Trying to understand the different selfhosted monitoring solutions

Note: It seems my original post from last week didn't get posted on lemmy.world from kbin (I can't seem to find it) so I'm reposting it. Apologies to those who may have already seen this....

https://kbin.social/m/selfhosted@lemmy.world/t/279506

Trying to understand the different selfhosted monitoring solutions - selfhosted - kbin.social

Note: It seems my original post from last week didn't get posted on lemmy.world from kbin (I can't seem to find it) so I'm reposting it. Apologies to those who may have already seen this....
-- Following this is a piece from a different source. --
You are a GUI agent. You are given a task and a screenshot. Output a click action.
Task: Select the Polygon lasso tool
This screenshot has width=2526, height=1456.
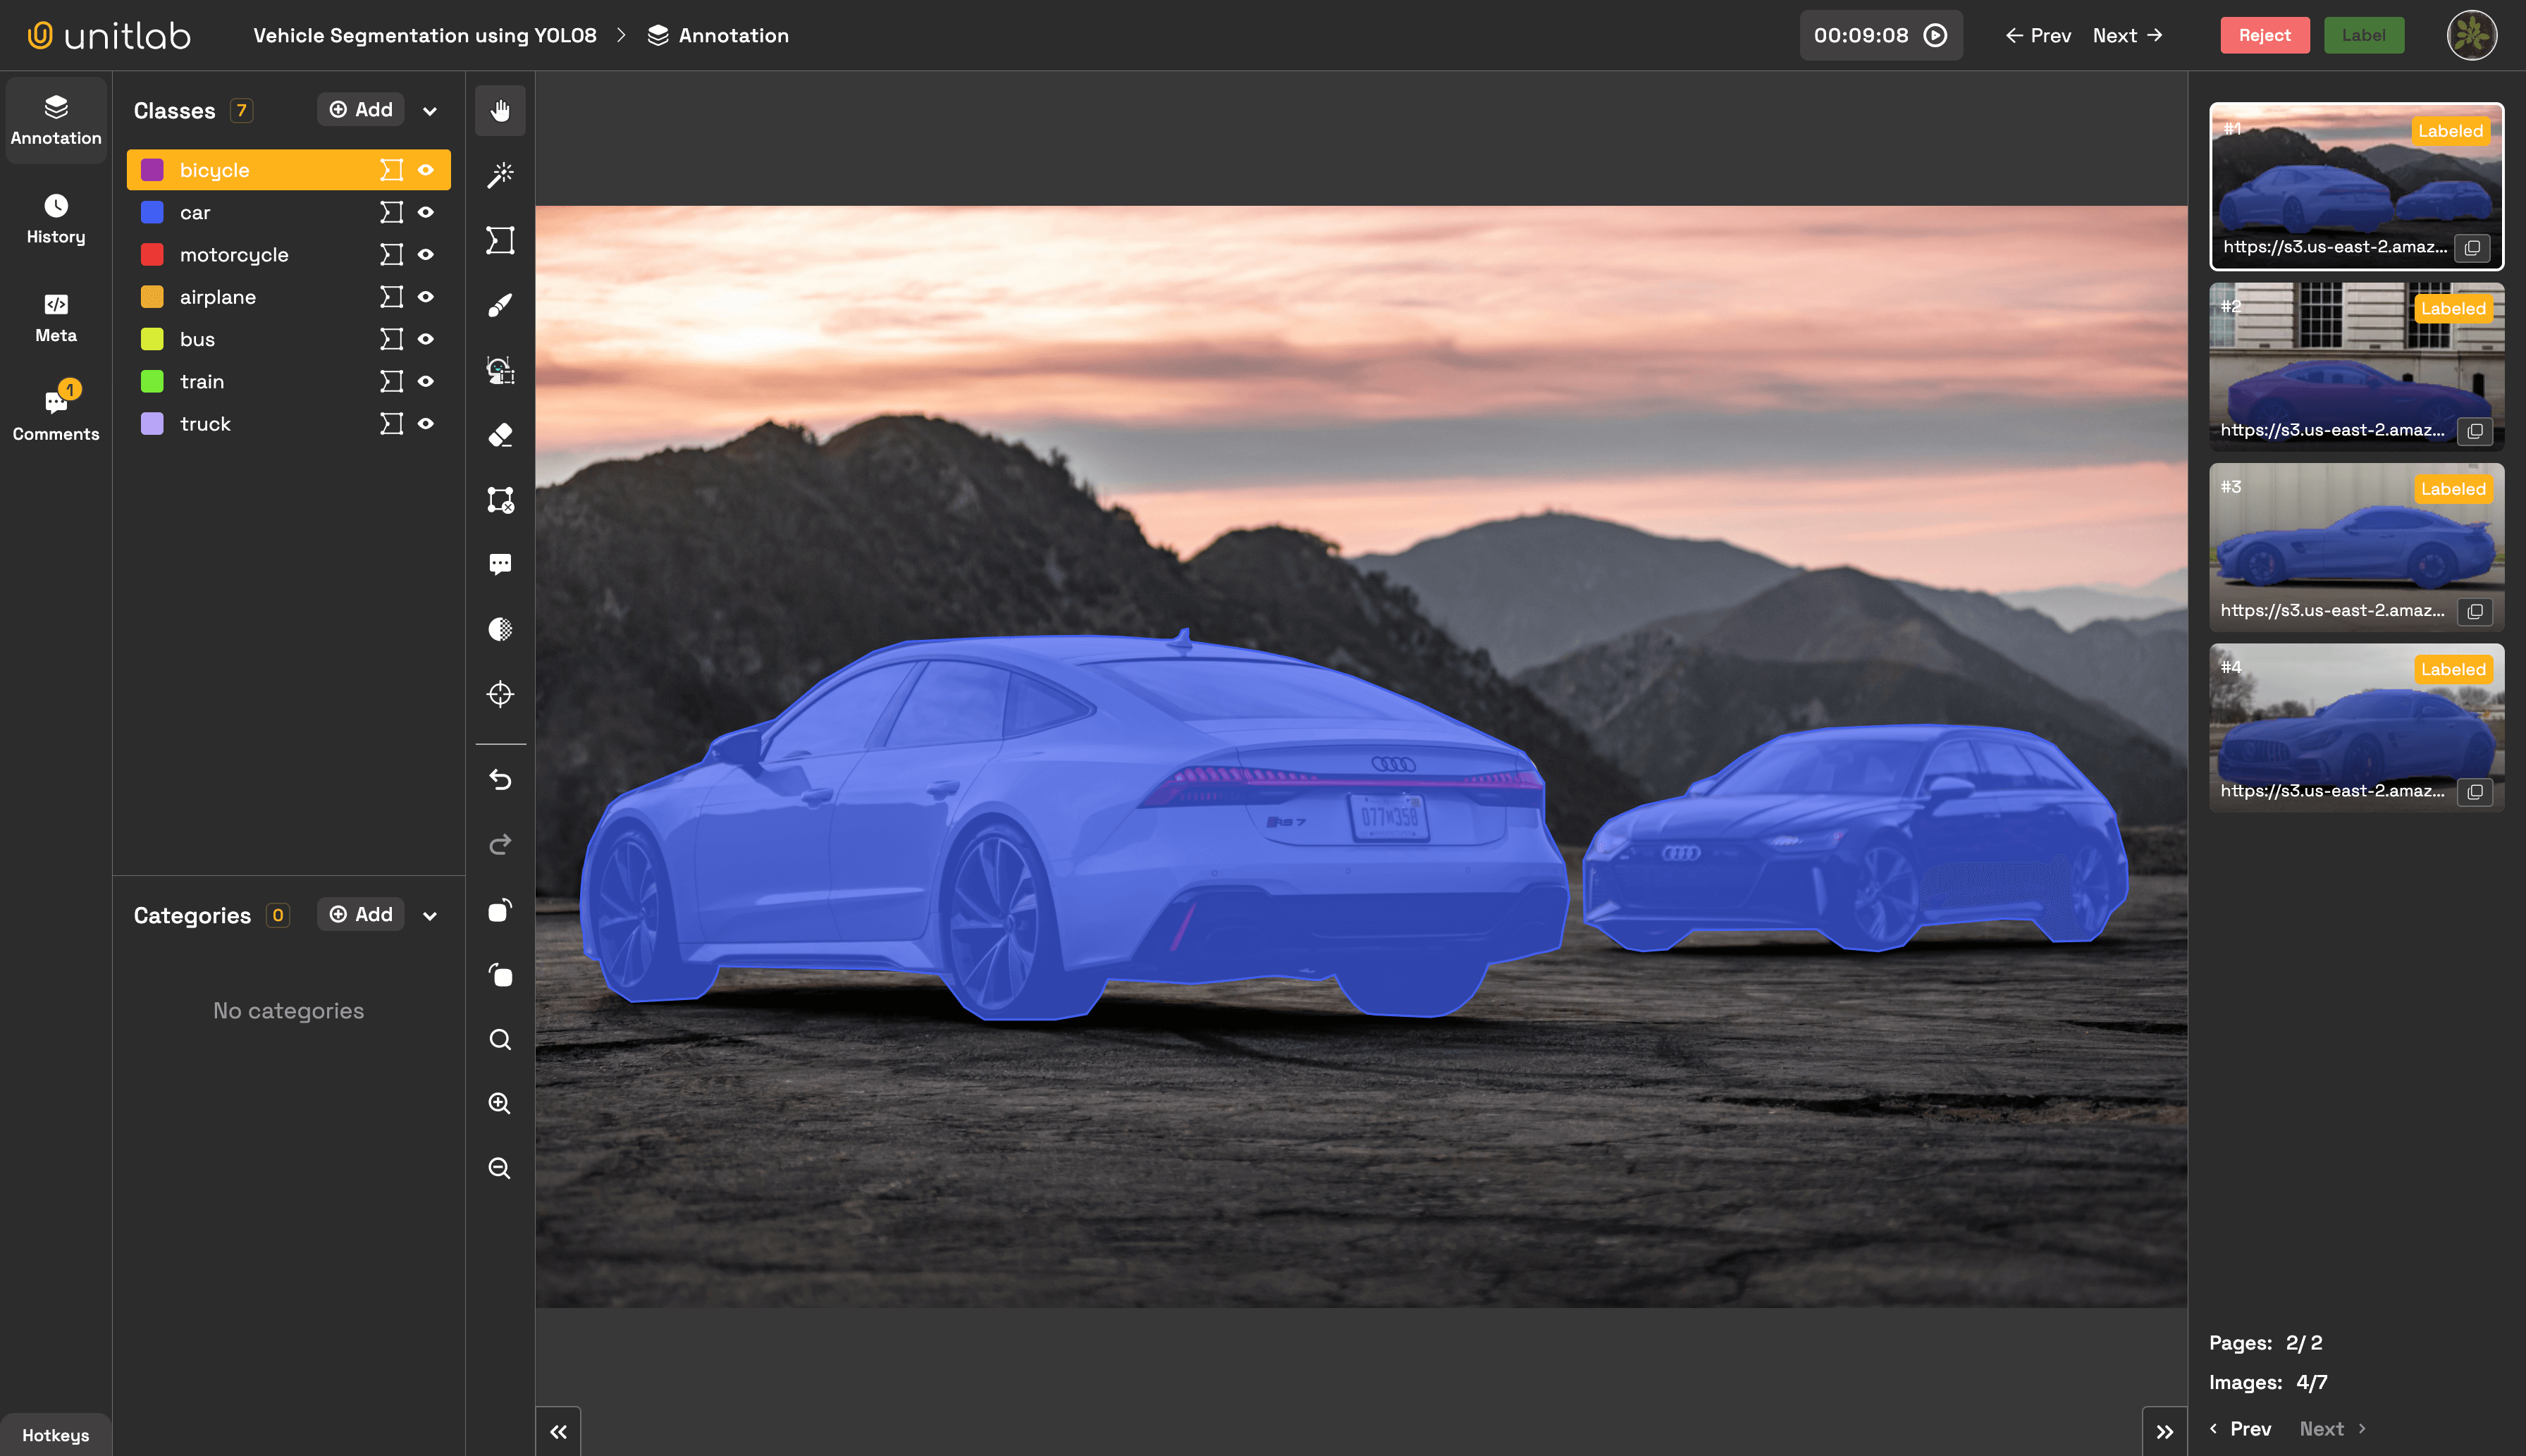[x=501, y=240]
check_mk is what I use at home and at work, it’s a fork of nagios/icinga, works with agents, nagios plugins, or snmp, and if somehow you can’t find what you want to monitor, writing custom checks is as easy as writing a bash script

I opted for checkmk as well and don’t want to switch. It’s got a good default for Linux monitoring and it will tell me about random things to fix after reboots, or that memory/disc is getting low so I can fix it quickly.

When monitoring 15 virtual machines on one physical the default of checking every minute for all machines raised the temp over 80 degrees Celsius on the physical machine and triggered a warning. Checking every five minutes is more that I need, so I went with that change.

That’s odd. I’m currently monitoring 17 vms on one host along with a handful of physical devices. Nothing like the issues you’ve encountered has happened.